Digital Signatures Validation

Using the UI for Displaying the Validation Status of Digital Signatures

By default, the digital signatures validation UI is not enabled. You can easily turn it on by specifying the desired option on the PSPDFKit.PdfView.ShowSignatureValidationStatusMode property. The available options are:

  • ShowSignatureValidationStatusMode.Never (default) — Do not show the digital signature validation UI at any time, even if there are digital signatures on the document.
  • ShowSignatureValidationStatusMode.IfSigned — Show the digital signature validation UI whenever the document is digitally signed.
  • ShowSignatureValidationStatusMode.HasWarnings — Only show the digital signature validation UI if there are warnings for the document’s digital signatures.
  • ShowSignatureValidationStatusMode.HasErrors — Only show the digital signature validation UI if there are invalid signatures in the document.

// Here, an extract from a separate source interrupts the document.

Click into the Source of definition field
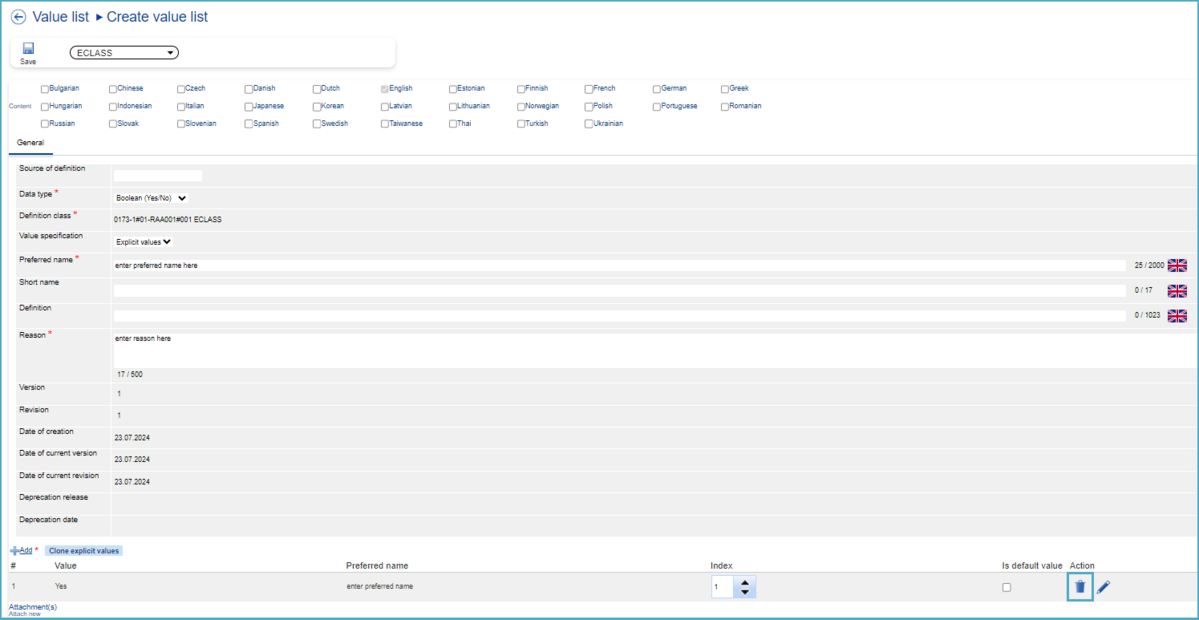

The signature validation UI consists of a colored bar shown under the main toolbar and, if they exist, under the annotation toolbars. The bar will have the background color corresponding to the current document’s validation status: red for “error,” yellow for “warning,” and green for “OK.” The status bar will show an informative text about the validation status of the document.

The diagram below shows the decision tree that leads to each possible validation status text and color. The bar will be shown or hidden on each case depending upon the value of PSPDFKit.ViewState.showSignatureValidationStatus.

The validation status bar will pop up either when the document is loaded (or reloaded), or when PSPDFKit.PdfView.ShowSignatureValidationStatusMode is updated, depending on its value. The bar can be closed at any time by pressing the Close button at the end of the bar. The validation status displayed is automatically updated whenever the document changes, e.g. if an annotation is added, the bar will reflect that modifications were made to the document since it was signed.

Using the API for Gathering the Validation Status of Digital Signatures

You can obtain the overall validation status of the current document and information about each one of the digital signatures found on it with the Document.GetSignaturesInfoAsync method. It returns a SignaturesInfo object.

The DocumentValidationStatus property returns a value indicating the result of the signatures’ validation of the document. Additionally, the DocumentModifiedSinceSignature property can be queried to determine if the document was altered in any way after all signatures were applied. If true, it means there is a signature that doesn’t cover the entire document. See the [API documentation][signaturesinfo] for more information.

If you need granular information about each one of the digital signatures found on the document, the SignatureInfos property of SignaturesInfo returns an IEnumerable with SignatureInfo objects. The general status of each signature is present on the SignatureValidationStatus property, wherein the property is SignatureValidationStatus.Valid if no issues have been found on the signature, SignatureValidationStatus.Warning if there are certain concerns with it, and SignatureValidationStatus.Error if the signature is invalid.

For more details about the status of the certificate chain or the integrity of the document, you can check out the CertificateChainValidationStatus and DocumentIntegrityStatus properties. Additionally, there are flags that indicate if the signing certificate is trusted, self-signed, or expired.